[Data supplied]
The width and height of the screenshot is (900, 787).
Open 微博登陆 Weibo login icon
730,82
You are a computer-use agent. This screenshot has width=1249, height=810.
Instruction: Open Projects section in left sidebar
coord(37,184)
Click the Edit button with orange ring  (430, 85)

* * *

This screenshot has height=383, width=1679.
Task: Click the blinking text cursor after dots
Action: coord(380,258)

[Work task] Take the records above and return, word for word, only the lines that fall from the line with "Open 微博登陆 Weibo login icon" to the line with "Click the Edit", both of them included.

[Task output]
Open 微博登陆 Weibo login icon
730,82
You are a computer-use agent. This screenshot has width=1249, height=810.
Instruction: Open Projects section in left sidebar
coord(37,184)
Click the Edit button with orange ring  (430, 85)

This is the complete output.